Here are some general comments on the library:

- What is your evaluation of the design?
---------
no comments

- What is your evaluation of the implementation?
---------
no comments

- What is your evaluation of the documentation?
---------
seems ok, though I miss what impact it would have on performance.

- What is your evaluation of the potential usefulness of the library?
---------
low

- Did you try to use the library? With what compiler? Did you have
any problems?
---------
no, no.

- How much effort did you put into your evaluation? A glance? A quick
reading? In-depth study?
------
a glance

As always, please remember to clearly state whether you believe the
library should be accepted into Boost.
--------
I think it should not be accepted. My main motivation is that I think it
promotes an unsound
growth in function interfaces. I also miss a comparison of other techniques
(eg. bgl_named_params, named_constructor_pattern) to do the same and an good
explanation why
this approach is superior.

Let me elaborate.

1. Clearly, this is not nice

window* w = new_window("alert", true, true, false, 77, 65);

However, the amount of work needed to code parameters for this is quite large.
A simple, effective way is just to do it like this:

window* w = new_window("alert");
w->set_resizable( true );
w->set_height( 77 );
....
and you might provide chaining to make it more concise.
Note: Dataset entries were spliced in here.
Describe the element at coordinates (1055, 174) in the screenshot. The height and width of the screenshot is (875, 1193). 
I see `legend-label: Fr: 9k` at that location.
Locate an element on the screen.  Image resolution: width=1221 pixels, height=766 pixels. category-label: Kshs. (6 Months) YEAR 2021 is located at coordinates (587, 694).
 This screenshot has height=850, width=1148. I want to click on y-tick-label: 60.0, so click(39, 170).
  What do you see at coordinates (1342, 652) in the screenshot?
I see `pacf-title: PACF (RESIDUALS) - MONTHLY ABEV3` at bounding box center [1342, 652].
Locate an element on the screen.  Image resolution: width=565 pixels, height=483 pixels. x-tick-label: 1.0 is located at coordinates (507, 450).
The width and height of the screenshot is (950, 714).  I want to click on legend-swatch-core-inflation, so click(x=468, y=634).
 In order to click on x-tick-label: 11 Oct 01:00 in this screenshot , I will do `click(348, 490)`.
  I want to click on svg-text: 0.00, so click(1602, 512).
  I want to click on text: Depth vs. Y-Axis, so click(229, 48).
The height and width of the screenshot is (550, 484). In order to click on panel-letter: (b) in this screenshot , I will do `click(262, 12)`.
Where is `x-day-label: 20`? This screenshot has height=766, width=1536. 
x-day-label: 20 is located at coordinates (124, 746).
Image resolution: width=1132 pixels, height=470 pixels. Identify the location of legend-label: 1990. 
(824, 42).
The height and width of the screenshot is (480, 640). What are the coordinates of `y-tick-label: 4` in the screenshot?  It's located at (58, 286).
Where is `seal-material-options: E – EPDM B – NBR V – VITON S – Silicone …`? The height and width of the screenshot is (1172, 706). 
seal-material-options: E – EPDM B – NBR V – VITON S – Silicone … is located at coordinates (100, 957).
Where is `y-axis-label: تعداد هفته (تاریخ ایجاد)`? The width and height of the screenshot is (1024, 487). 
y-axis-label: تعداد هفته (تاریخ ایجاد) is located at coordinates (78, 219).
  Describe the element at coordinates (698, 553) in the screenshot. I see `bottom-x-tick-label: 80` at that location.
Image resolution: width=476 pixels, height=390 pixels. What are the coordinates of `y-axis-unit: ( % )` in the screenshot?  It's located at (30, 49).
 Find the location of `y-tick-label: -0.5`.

In addition there is
no forwarding problems and you might have these
functions anyway.

2. what happens, then, if I don't have an object, but a free-standing
function?
    a) wrap the function in an object
    b) do as in http://www.boost.org/libs/graph/doc/bgl_named_params.html
    c) provide overloads of functions that pack related parameters together or
simply add defaults

I must admit I'm a bit sceptical about functions when they start having more
than 3-4 arguments; there is almost
always some abstraction lurking just waiting to be done.